How to introduce assistive technology if they don’t know how to assist themselves?
I just had an interesting conversation with a colleague about introducing formal typing skills at the kindergarten level. Something I have definitely thought about, but haven’t pursued. She was talking about the challenge of teaching older primary students who need assistive technology, but who do not know how to use it to its fullest abilities. For example, they are able to use the touch screen functions for selection, but have difficulty using the iPad or computer to type out their work instead of writing it by hand. For students with printing difficulties, this is a helpful skill to have. Although there are many benefits to using a speech-to-text program, many new roadblocks are encountered if the student is not able to use the keyboard beyond the one finger point.
What is my role as a kindergarten teacher with regards to computer skills?

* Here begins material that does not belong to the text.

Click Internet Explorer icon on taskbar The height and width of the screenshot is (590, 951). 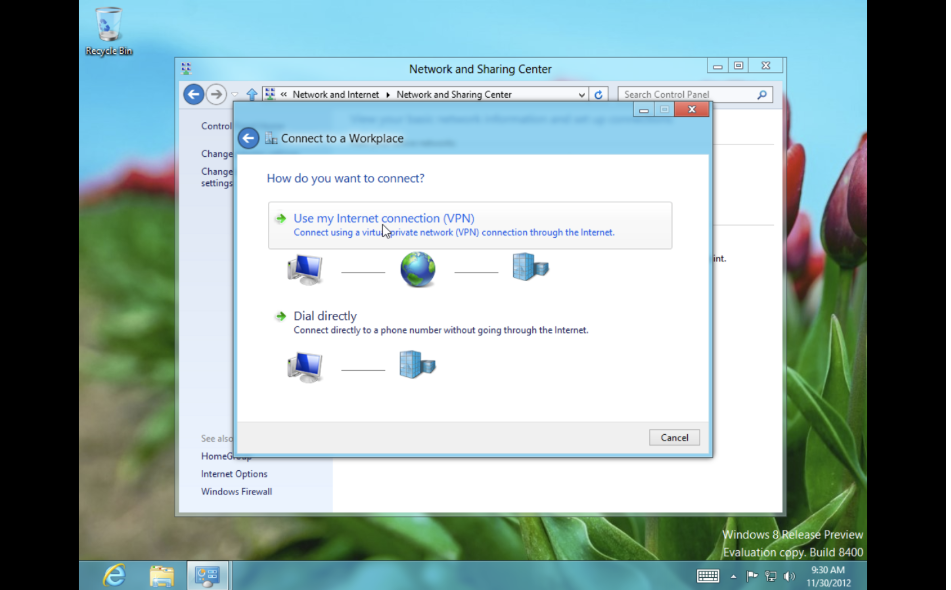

Currently, my students are taught mouse skills, so that they are able to successfully play games on the computer. iPads are new to my program this year, and I am navigating through ways to best use this technology with my young learners. We completed a fun book-making project that involved them taking pictures of shapes around the school, and the SKs use apps that I have selected. The physical keyboard and the touch-screen keyboard have not even been introduced!
There are professionals who are adamant that keyboarding is not taught in Kindergarten (see, “Just say ‘no’ to keyboarding in kindergarten” by Rae Pica), but there are a multitude of games, apps and programs that are geared for just that purpose. Do I introduce typing to students who are still mastering printing, or leave it for later years?

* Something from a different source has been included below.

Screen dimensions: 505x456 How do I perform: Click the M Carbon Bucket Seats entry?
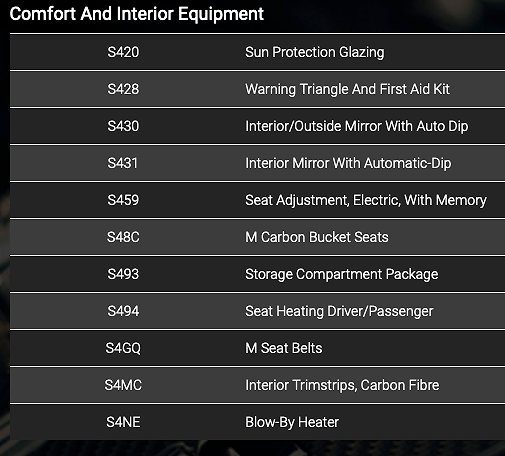pos(317,237)
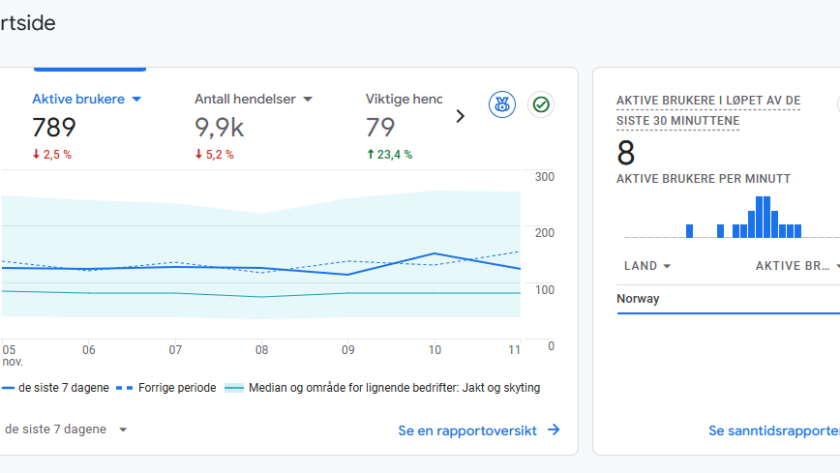Click the red down-arrow 5,2 % change indicator

tap(214, 154)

How do I help my students?
The Ontario curriculum does not offer formal typing skills until Grade 9, and I strongly feel that this is too late. Students are expected to produce typed products in elementary school, and old habits can be hard to break. I would be curious to learn about the ways educators around the province are tackling this hurdle.

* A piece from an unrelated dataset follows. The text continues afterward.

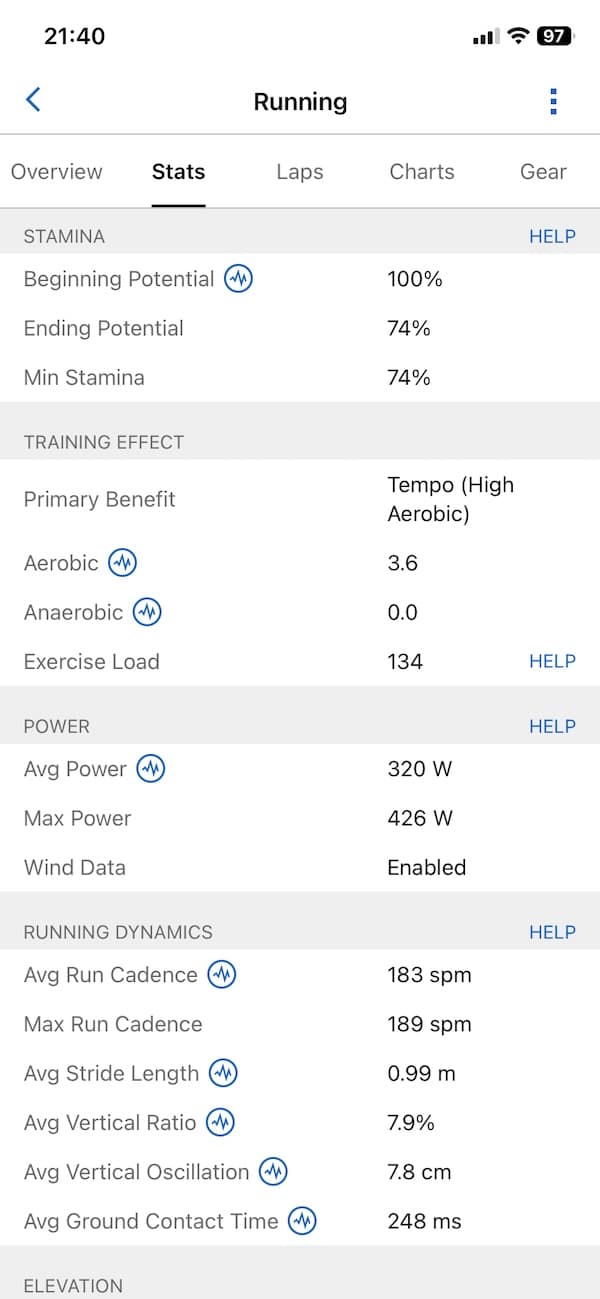Open HELP for Running Dynamics
This screenshot has width=600, height=1299.
(552, 932)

Although I do not think I will be pursuing this topic for my action plan, I am definitely going to be reflecting more upon how I can provide the building blocks for students of all abilities to use technology to success in all of it’s forms. Perhaps games that encourage the students to locate keys on the keyboard, or typing their names makes the most sense for students this age. An informal introduction without talking about the ‘home row.’
The biggest point that resonated with me in the article by Rae Pica was the importance of formally developing fine-motor skills. So I think it’s time for me venture over to Pinterest, and grab some ice cube trays, tweezers and pom poms!